Risk factors for developing AF and AF progression

Baseline ECG, heart rate and age

A US-based registry (ORBIT -AF Outcomes Registry for Better Informed Treatment of Atrial Fibrillation.) analysed more than 6000 patients for risk of progression of AF from paroxysmal to persistent to permanent.1 It was found that increasing age by 10 (OR 1.16) and presence of AF in ECG at baseline (OR 2.30) were strong predictors of AF progression. Meanwhile, decreasing heart rate than 80 (OR 0.84) was protective against progression of AF.


An important meta-analysis identified a small (relative risk (RR) 1.15) but relevant risk for developing AF in patients treated with ivabradine.2 This effect is incidentally observed in the same group of patients (baseline heart rate >70) that get the highest benefit from receiving ivabradine in terms of decreasing hospitalisation. This RR of developing AF could be attributed to change in the If current induced by ivabradine, a modification of the atrial resting membrane potential, or due to the potential proarrhythmic effects of bradycardia. Mechanistic studies are warranted to identify the mechanisms of AF induction by ivabradine (figure 1).

Figure 1

Forest Plot of RR of atrial fibrillation with ivabradine.2 RR, relative risk.

Diastolic dysfunction

Results of subanalysis from Tromsø Study in Norway showed that severely enlarged atrial size as a marker for diastolic dysfunction was only echocardiographic marker associated with risk of developing AF (HR 4.2).3 This was independent of other mitral valve Doppler indices of diastolic dysfunction. Left atrial (LA) size increases with increasing diastolic dysfunction due to long-term change in left heart flow dynamics.

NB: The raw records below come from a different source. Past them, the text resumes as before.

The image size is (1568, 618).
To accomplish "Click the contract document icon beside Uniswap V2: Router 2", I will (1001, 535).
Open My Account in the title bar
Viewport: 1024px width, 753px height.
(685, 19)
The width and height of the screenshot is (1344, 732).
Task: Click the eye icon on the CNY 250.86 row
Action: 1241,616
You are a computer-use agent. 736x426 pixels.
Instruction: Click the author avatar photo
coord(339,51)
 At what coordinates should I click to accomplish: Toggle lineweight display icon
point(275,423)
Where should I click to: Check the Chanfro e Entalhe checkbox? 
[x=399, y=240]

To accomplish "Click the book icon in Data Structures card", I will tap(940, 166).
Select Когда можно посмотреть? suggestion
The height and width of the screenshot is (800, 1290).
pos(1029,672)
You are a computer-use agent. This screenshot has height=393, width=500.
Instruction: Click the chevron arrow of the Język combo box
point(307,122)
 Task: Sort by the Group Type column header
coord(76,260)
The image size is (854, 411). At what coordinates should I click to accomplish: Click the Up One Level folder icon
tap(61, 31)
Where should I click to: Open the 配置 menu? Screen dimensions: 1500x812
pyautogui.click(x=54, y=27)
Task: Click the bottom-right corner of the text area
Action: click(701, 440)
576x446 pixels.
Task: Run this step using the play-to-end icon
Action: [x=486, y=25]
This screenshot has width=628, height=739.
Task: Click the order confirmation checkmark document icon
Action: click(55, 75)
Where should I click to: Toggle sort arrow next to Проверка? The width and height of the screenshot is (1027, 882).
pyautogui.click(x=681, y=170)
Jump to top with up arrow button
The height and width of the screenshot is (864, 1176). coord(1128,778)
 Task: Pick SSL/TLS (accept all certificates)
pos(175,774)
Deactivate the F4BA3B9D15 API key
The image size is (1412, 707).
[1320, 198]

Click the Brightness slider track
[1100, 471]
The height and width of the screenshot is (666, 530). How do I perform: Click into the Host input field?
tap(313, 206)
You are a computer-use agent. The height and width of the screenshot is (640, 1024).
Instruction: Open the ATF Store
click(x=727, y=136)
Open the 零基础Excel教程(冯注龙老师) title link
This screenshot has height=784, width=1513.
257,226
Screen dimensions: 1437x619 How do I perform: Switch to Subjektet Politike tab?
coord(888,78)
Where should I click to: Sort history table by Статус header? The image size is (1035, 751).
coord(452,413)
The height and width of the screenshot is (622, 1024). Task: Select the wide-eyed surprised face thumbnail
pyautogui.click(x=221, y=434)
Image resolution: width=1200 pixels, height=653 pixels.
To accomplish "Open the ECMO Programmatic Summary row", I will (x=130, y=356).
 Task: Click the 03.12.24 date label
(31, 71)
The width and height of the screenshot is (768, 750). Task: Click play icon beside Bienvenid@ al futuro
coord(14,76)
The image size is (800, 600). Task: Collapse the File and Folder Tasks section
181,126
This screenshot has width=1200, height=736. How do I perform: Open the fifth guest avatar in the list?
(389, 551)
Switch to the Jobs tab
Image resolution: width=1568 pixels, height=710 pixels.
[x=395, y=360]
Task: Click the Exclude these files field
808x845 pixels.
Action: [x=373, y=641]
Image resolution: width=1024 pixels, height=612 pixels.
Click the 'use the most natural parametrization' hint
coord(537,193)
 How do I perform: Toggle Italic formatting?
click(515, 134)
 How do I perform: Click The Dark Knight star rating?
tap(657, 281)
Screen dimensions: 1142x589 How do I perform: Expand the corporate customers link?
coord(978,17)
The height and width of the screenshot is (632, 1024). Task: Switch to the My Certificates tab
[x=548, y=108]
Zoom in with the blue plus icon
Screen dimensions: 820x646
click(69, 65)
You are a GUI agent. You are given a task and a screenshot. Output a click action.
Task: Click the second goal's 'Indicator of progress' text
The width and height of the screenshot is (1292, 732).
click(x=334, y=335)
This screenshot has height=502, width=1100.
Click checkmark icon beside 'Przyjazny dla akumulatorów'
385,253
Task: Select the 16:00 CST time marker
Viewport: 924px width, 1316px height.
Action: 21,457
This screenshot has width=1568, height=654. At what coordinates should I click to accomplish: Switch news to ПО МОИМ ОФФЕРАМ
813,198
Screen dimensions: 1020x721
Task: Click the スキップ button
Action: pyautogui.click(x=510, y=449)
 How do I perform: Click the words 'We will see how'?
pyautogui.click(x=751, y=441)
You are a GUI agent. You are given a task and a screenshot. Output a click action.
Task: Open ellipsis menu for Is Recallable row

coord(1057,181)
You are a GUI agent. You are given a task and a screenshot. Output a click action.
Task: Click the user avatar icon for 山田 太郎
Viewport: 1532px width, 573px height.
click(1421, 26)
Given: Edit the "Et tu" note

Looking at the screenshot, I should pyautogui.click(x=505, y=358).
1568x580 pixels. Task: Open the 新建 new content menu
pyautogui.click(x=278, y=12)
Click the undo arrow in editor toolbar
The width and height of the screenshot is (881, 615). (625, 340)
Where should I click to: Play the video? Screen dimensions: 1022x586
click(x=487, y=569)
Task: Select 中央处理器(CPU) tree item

A hypothesis-generating analysis of a cohort of dialysis patients with an implanted pacemaker or defibrillator suggested that the haemodialysis procedure itself could trigger AF.4 The onset of atrial high-rate events (AHRE) clusters around the time of dialysis that can be considered as a proxy measure for AF. An association between higher exacted volume and lower dialysate potassium concentration is considered as triggers of AF. Comparatively, patients receiving peritoneal dialysis had less episodes of AF. These findings are consistent across other studies, which includes age, gender, coronary artery disease and atrial dimensions as additional risk for developing AF in haemodialysis patients (figure 2).5 ,6

Figure 2

Onset of atrial fibrillation episodes on relation to start of haemodialysis.4


Several papers have assessed the impact of physical exercise on risk of developing AF.7 ,8 There was an interesting Swedish study in more than 44 000 healthy adult men demonstrating a U-shaped relation between exercise and risk of AF.9 They found that moderate-to-severe exercise in leisure time or bicycling/walking for more than 60 min in a day was associated with a RR of 1.17 and 1.04 of developing AF later in life. Interestingly, this trend is seen to reverse in the older age with reduction in RR with similar levels of exercise. Similar favourable trends of exercise are seen for middle-aged and elderly women.10

It is well established that exercise capacity is reduced in AF with or without the presence of left ventricular systolic impairment.11 ,12 There is a suggestion that paroxysmal atrial fibrillation (PAF) could add to the interplay between exercise and inherited conditions such as hypertrophic cardiomyopathy.13 Patients with PAF had a substantially lower exercise tolerance, even though they remained in Sinus Rhythm (SR) during exercise testing. After adjustment for age, sex and body mass index, PAF still had an independent RR of 4.65 for reduced exercise tolerance.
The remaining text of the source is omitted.